For a time, Istanbul (then Constantinople) was one of the centres of early Christianity; hosting many of the most significant events in the early Church, including the famous ecumenical council of 381, in which the decrees of Nicaea were affirmed and extended.
In the muslim conquest of 1453, the city was taken over by islamists and many of the historic places of worship were repurposed for use within Islamic worship.
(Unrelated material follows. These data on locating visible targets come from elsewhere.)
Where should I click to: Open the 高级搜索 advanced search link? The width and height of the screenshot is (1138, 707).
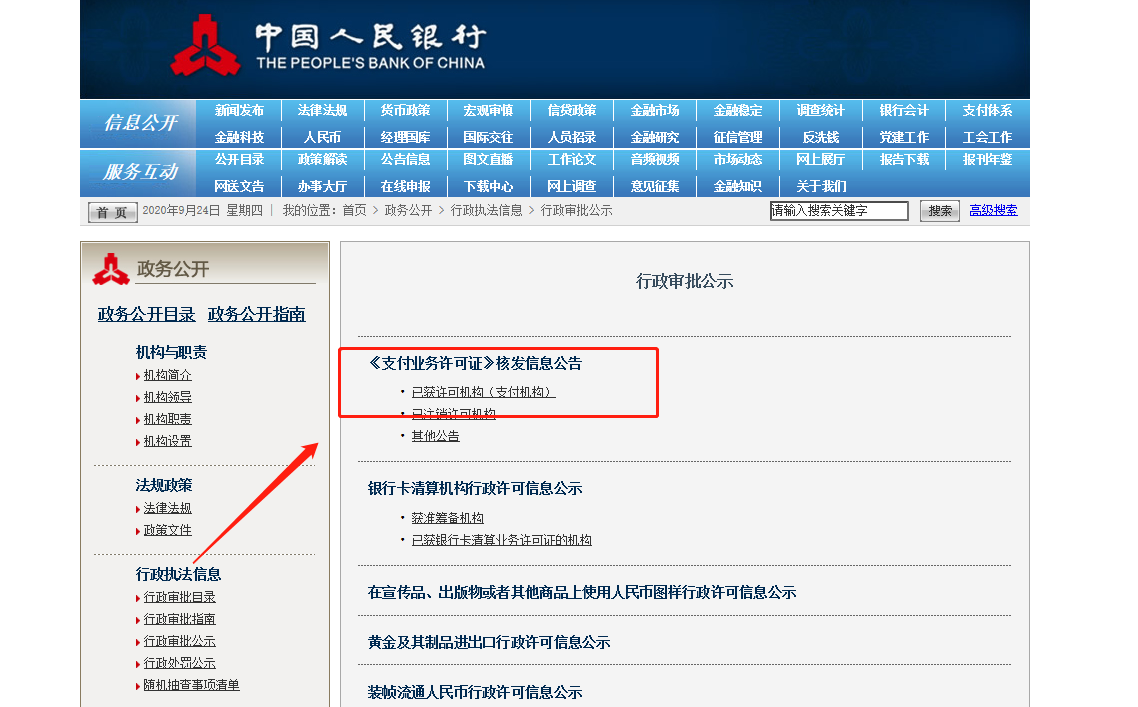993,211
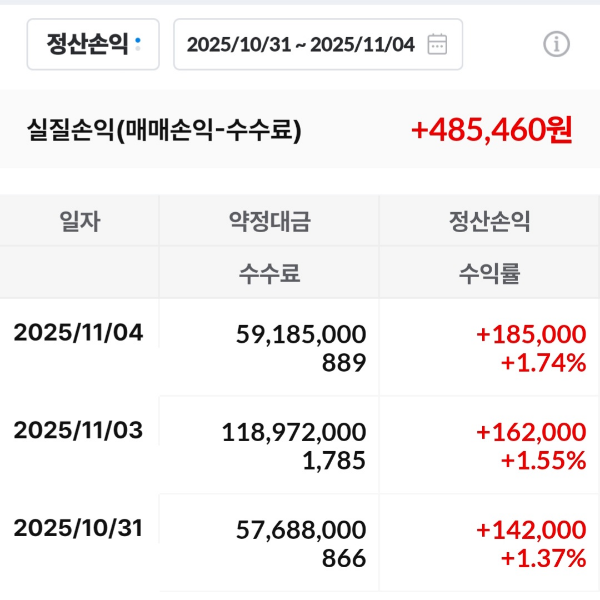This screenshot has width=600, height=600.
Task: Click the +185,000 settlement profit
Action: click(x=531, y=334)
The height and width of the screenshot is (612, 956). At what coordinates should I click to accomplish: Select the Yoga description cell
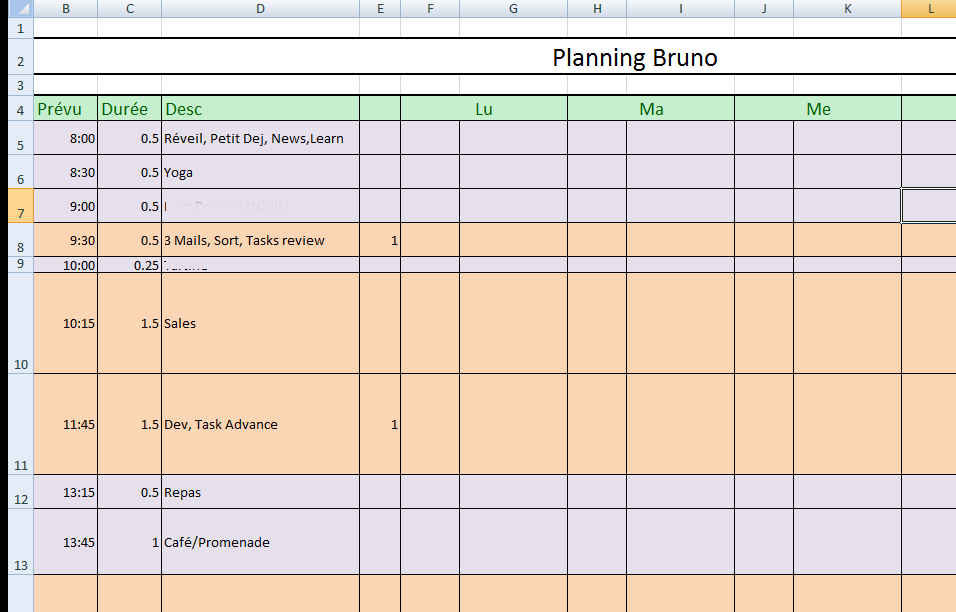point(260,172)
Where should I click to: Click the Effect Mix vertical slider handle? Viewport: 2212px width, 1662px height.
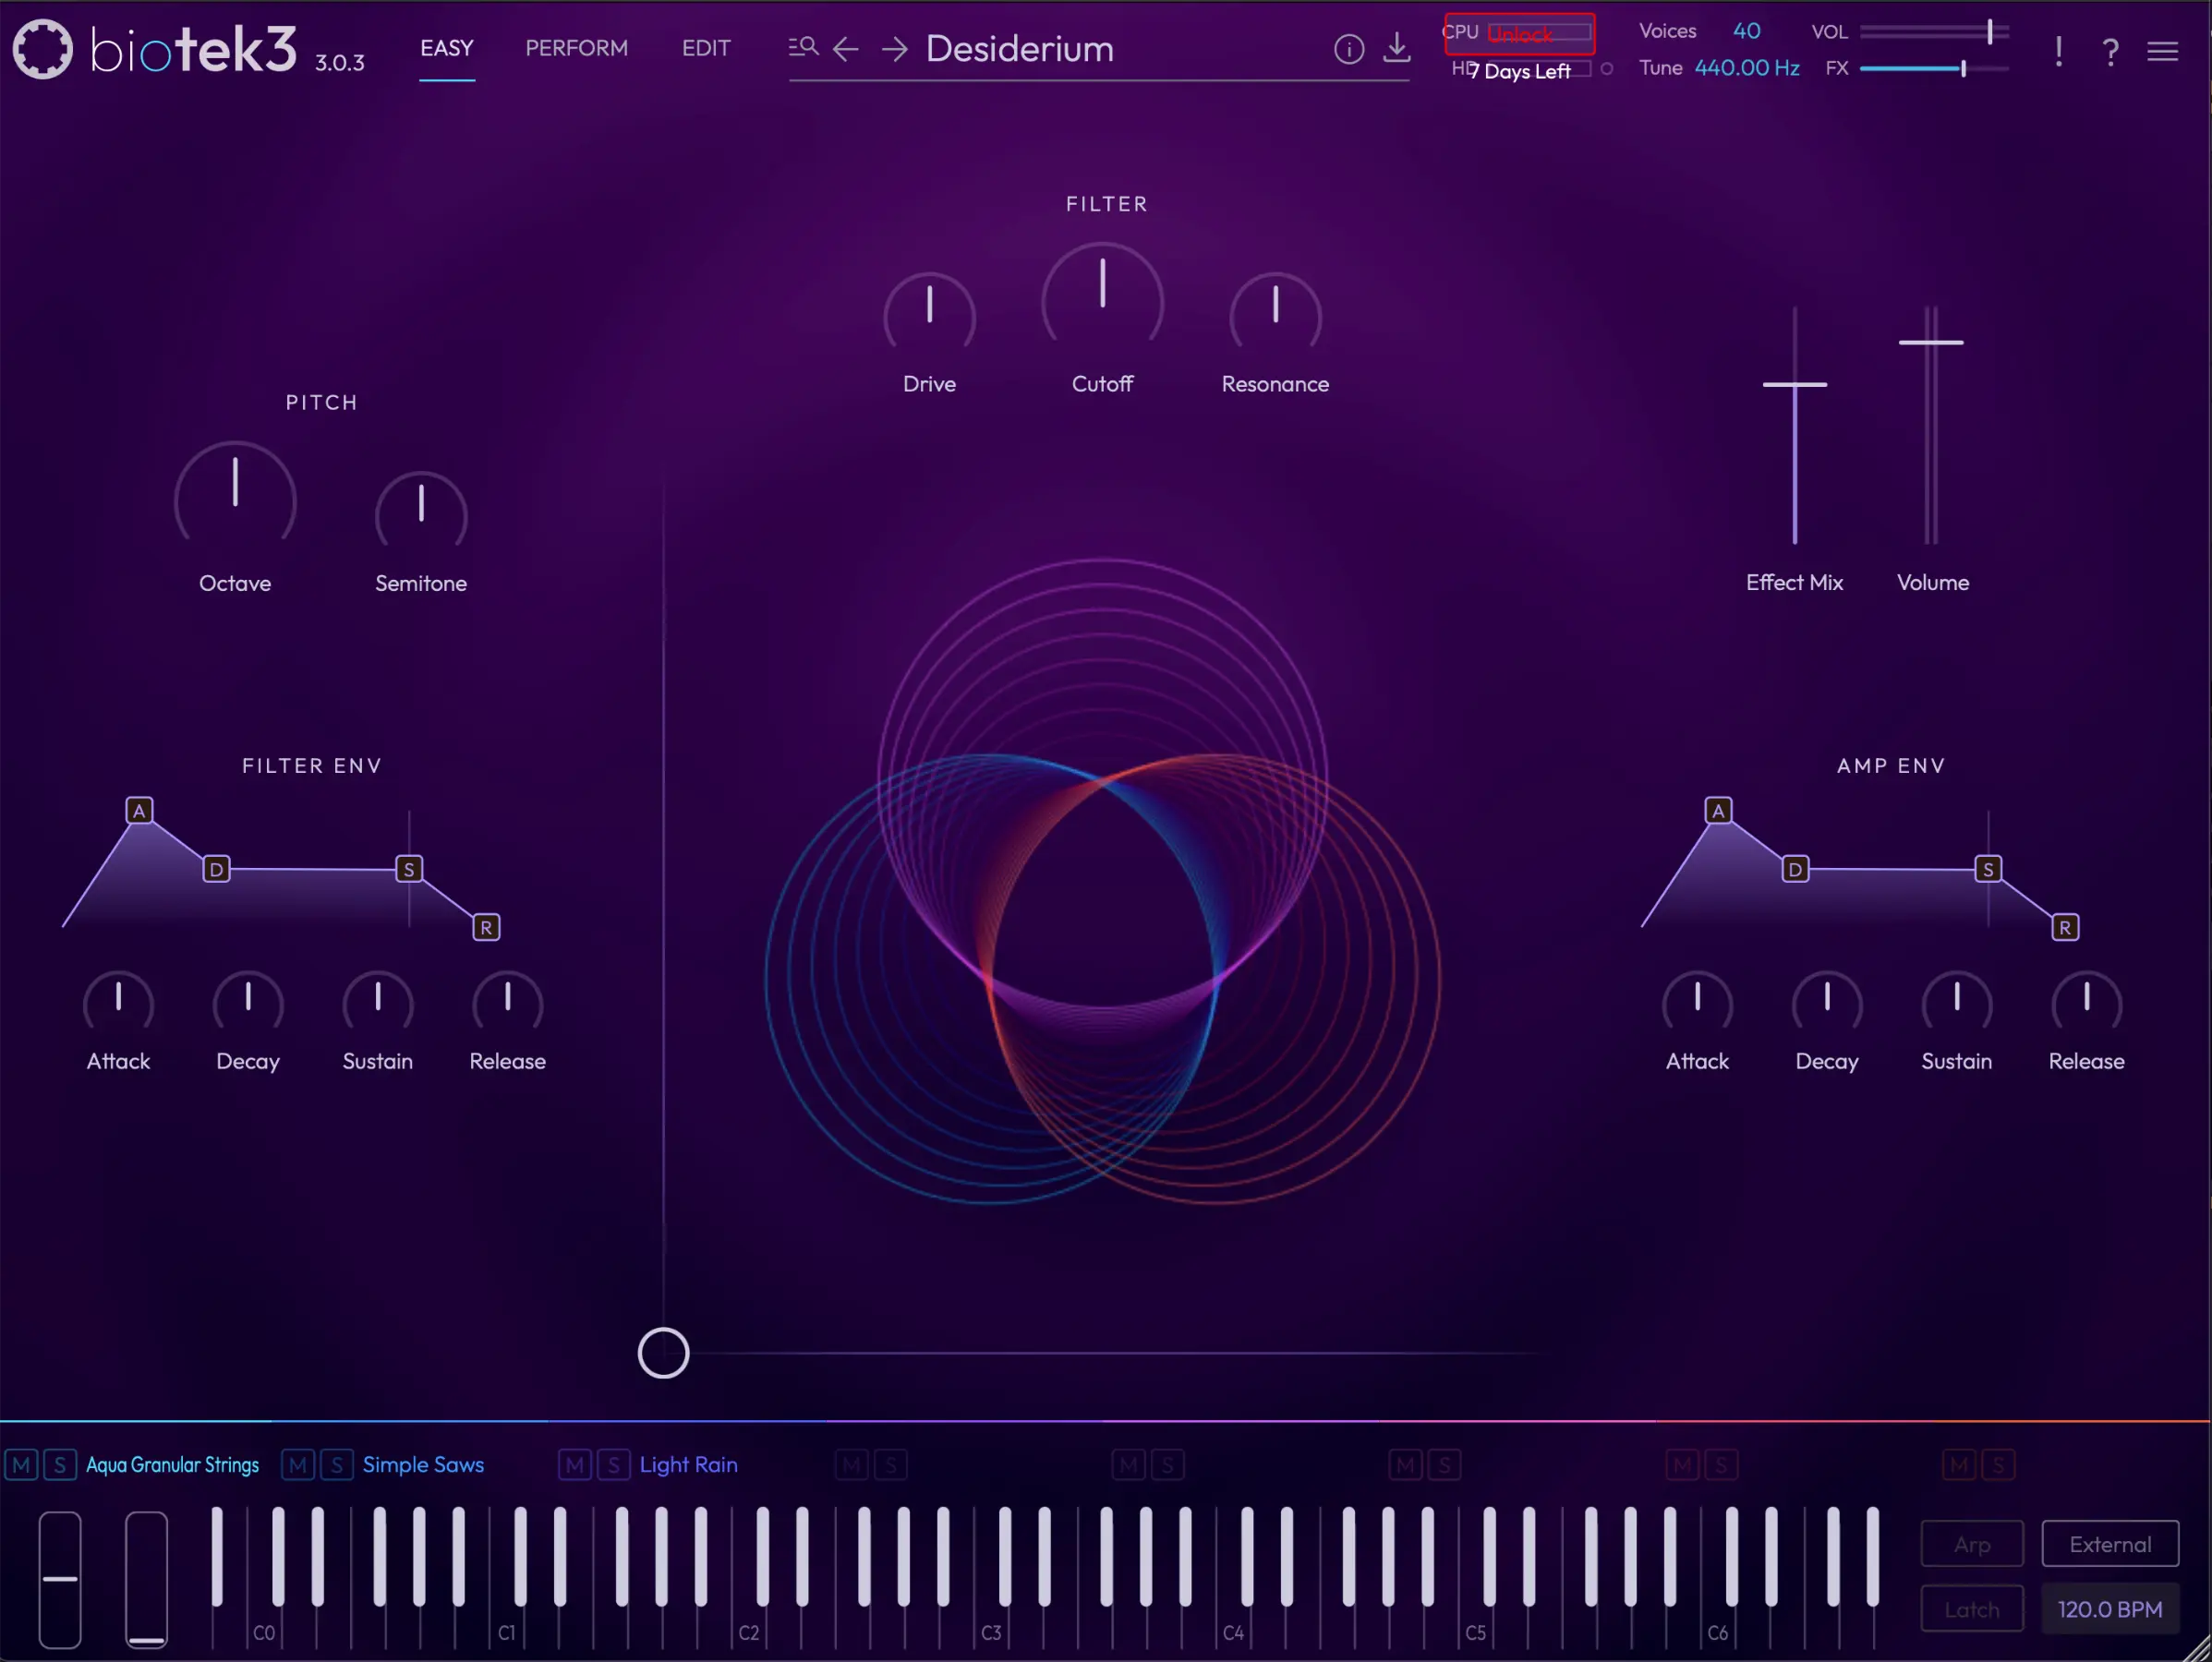pyautogui.click(x=1794, y=384)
This can be seen in many of the historic sites I visited in Istanbul, in which former Churches and Cathedrals, some of which still have Christian paintings, have been transformed to house Islamic symbols and worship.
The highlight of my time in Turkey has got to be the time spent exploring Cappadocia.
Cappadocia has the perfect blend of stunning natural beauty and fascinating historical sites, most especially Early Christian history.
The insight guide to Turkey says of Cappadocia “Many visitors only make a brief excursion to the cones and rock Churches of Goreme, and spend an hour or two in Zelve or Ihlara. That’s a pity because Cappadocia is best explored in a leisurely fashion on foot, by car or on a bicycle.” I couldn’t agree with this sentiment more; the leisurely hours spent exploring the beautiful surroundings of Cappadocia were every bit as enjoyable and informative as the hustle and bustle of the guided tours there.
Some of the highlights of my time in Cappadocia included visiting the many cave Churches and cave cities constructed by early Christians, both with tour guides and roming more freely on my own, enjoying the local food and atmosphere and trekking in the stunning mountains.
However, the most memorable experience in Cappadocia was the early morning hot air balloon trip. The views of the whole region and of the sunrise were breathtaking.
Time spent in Cappadocia was probably the most interesting from an academic perspective as well. With its multiple caves and other hiding places, Cappadocia became something of a refuge for Christians fleeing persecution from the 4th Century onwards and exploring these Church buildings brought the experience of early Christians to life in a new way.
It was an immense privilege to travel in Turkey. I gained not only an appreciation of the context of much Early Church History but also a greater understanding of the thriving Turkish culture. I am therefore hugely grateful to the Roger Short memorial fund for giving me such an incredible opportunity.